Top of DATA UNDER STUDY

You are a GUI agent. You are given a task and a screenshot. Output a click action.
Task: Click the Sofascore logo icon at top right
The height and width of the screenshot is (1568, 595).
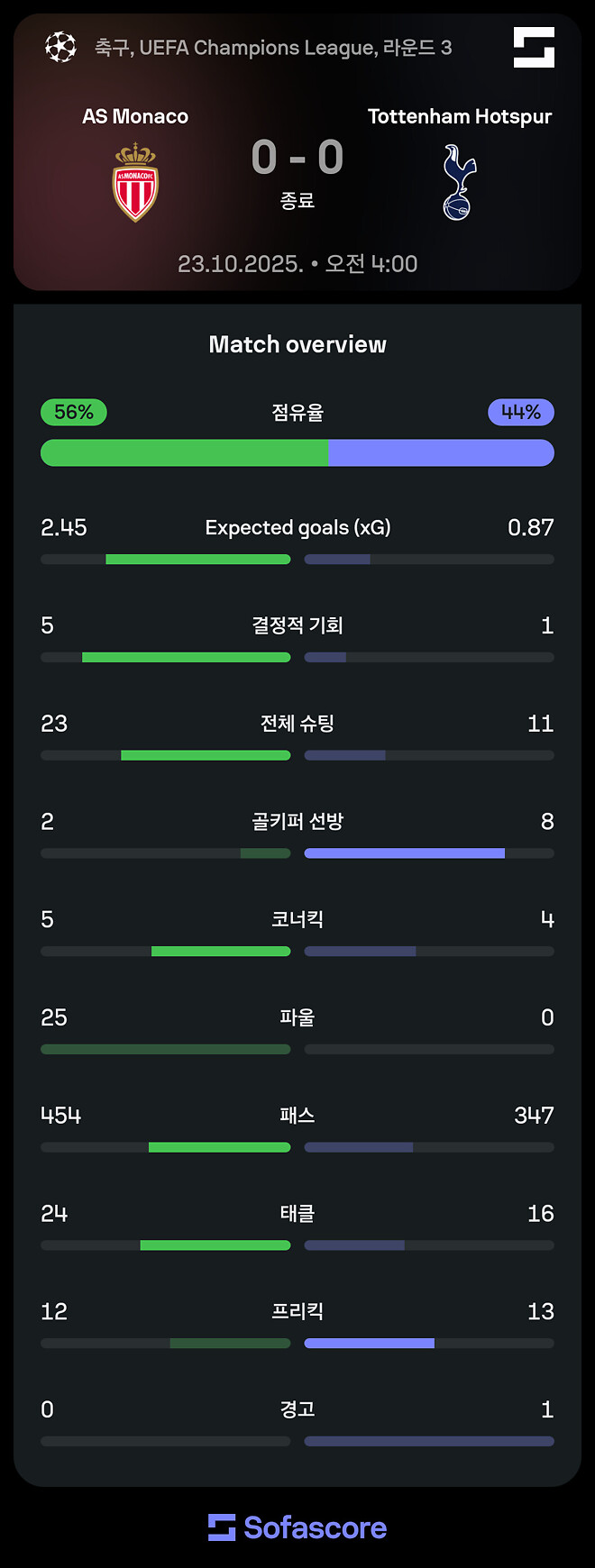point(534,47)

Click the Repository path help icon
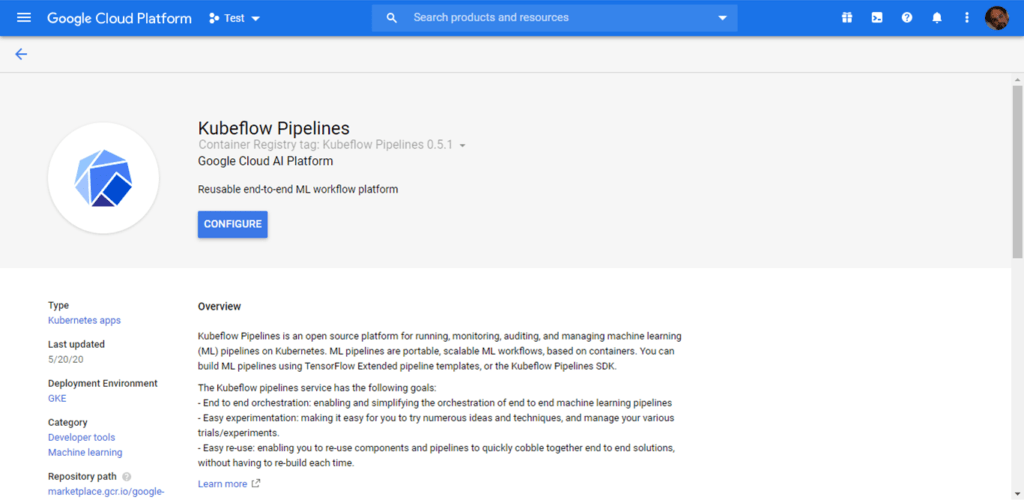[x=127, y=477]
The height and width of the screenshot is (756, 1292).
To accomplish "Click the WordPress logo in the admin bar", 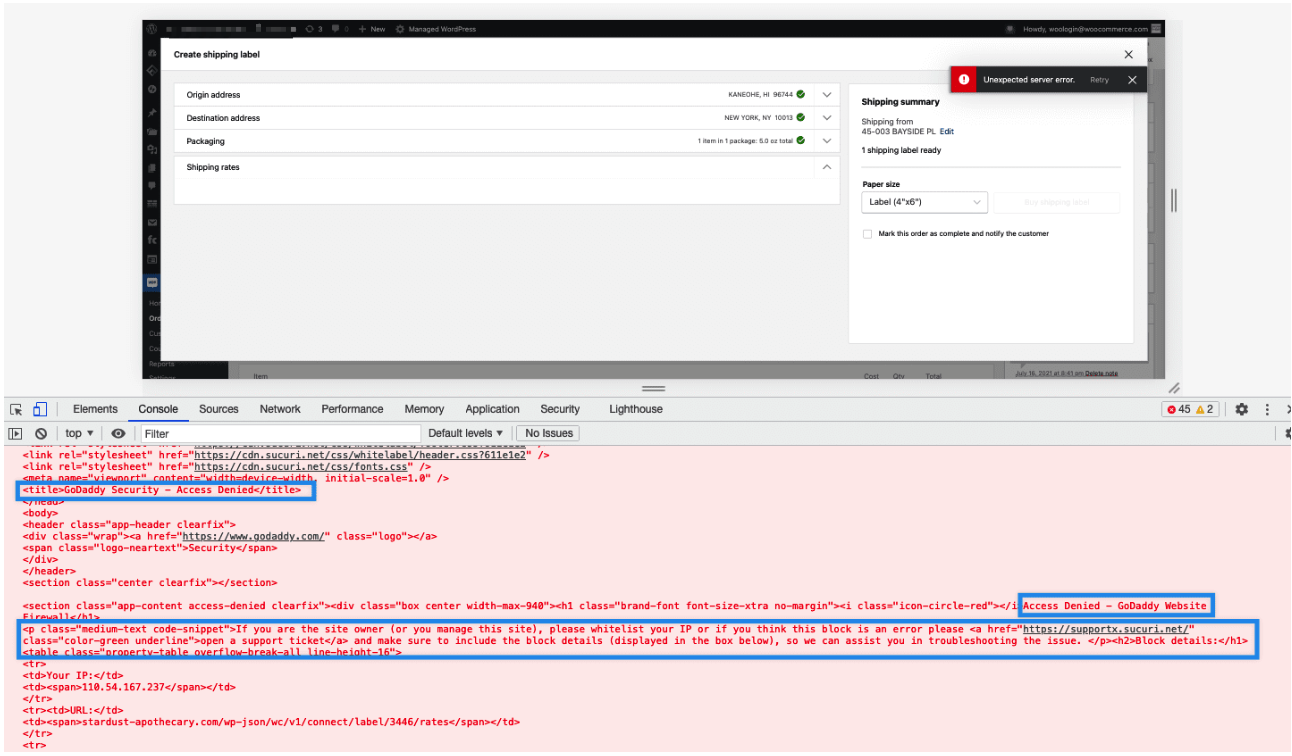I will pyautogui.click(x=152, y=28).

Bottom of DATA UNDER STUDY

Output only the stretch above from the line with "Task: Click the" through the line with "The height and width of the screenshot is (756, 1292).", reproduced exactly. Exclude pictures.

* _REPLY TO THE TASK_
Task: Click the Sofascore logo icon at top right
The height and width of the screenshot is (1568, 595).
point(534,47)

Click the Repository path help icon
[x=127, y=477]
The height and width of the screenshot is (756, 1292).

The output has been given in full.